Some more prospect reading for you today – hey, the big team is in a slump, so let’s focus on the future … or something like that – as Baseball America has reviewed and written up the Chicago Cubs’ 2023 international free agent class.

You may recall that the top of the Cubs’ class this year was comprised of three seven-figure shortstop signings, but there are more members:

There are write-ups on Derniche Valdez ($2.8 million), Angel Cepeda ($1 million), and Ludwing Espinoza ($1 million).

One of the most fun sections was the reveal of a pitching prospect the Cubs signed, whom I had otherwise totally never heard of:

The Cubs have long been one of the most active teams signing international prospects going back the last couple of decades, but until this year, they had never signed a Brazilian amateur prospect. That changed this year when they signed righthander Emannoel Madeira for $10,000. Madeira pitched in the U-18 World Cup in September 2022 in Bradenton, Fla. He threw four scoreless, no-hit innings against Canada, finishing the tournament with a 1.75 ERA, nine strikeouts and three walks in eight innings. Even more impressive, Madeira did it as a 16-year-old and is one of the youngest players signed this year, as he won’t turn 17 until the end of August. At 6-foot-3, 225 pounds, Madeira has a big frame with a loose arm, a sound delivery for his age and he throws strikes with a fastball that has been up to 91 mph. There could be mid-90s velocity coming, and with the way hitters react late to his fastball, it already plays up because of its life. Madeira’s fastball is his predominant pitch, with the beginnings of a curveball, slider and changeup in his repertoire.
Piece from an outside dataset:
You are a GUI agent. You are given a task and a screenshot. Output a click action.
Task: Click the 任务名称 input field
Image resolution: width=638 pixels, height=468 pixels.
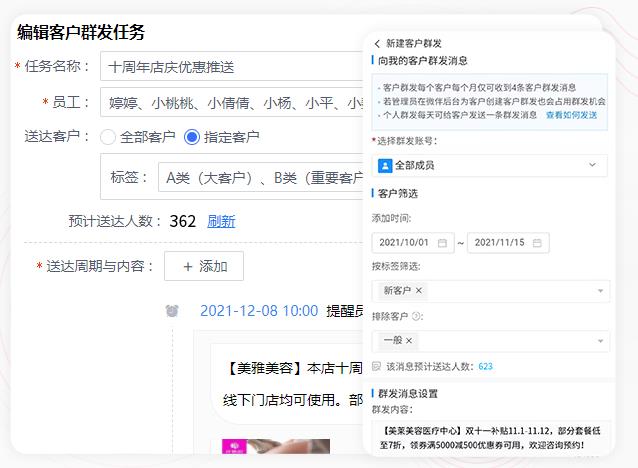point(230,67)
Up to 91 mph at 16 years old? 6’3″ and 225 lbs at 16 years old? My word!

And before you blanch at the price tag and assume it means there’s not a real prospect here, keep in mind the nature of IFA signings: (1) the biggest money deals tend to be “agreed to” years in advance, which means sometimes later-blooming prospects don’t get big deals because the money isn’t there and/or because scouts weren’t all that aware of him; and (2) pitching prospects in IFA, in particular, frequently aren’t big money signings because of the obvious development risks involved in teenage arms.

None of that is to say Madeira is definitely a legit prospect, but it does make his story – especially being the organization’s first prospect from Brazil – all the more interesting.

Much more in the Baseball America review, including more details on the Cubs’ three big money signings (one of whom really sounds like he might have been a steal).

A side note in the piece that is particularly interesting: the Cubs still have about $500,000 left in IFA pool space in this period. That’s highly unusual for the Cubs after signing day, because typically they’ve committed their full pull by the time signings are actually permitted. Either a deal fell through, or the Cubs were intentionally reserving some funds for a late-arriving/uncommitted prospect (someone from Cuba? a player who was too young to sign but is turning 16 later this year?).

It’s possible the Cubs could trade a bonus pool slot, too, but that isn’t usually the way they operate on the amateur market.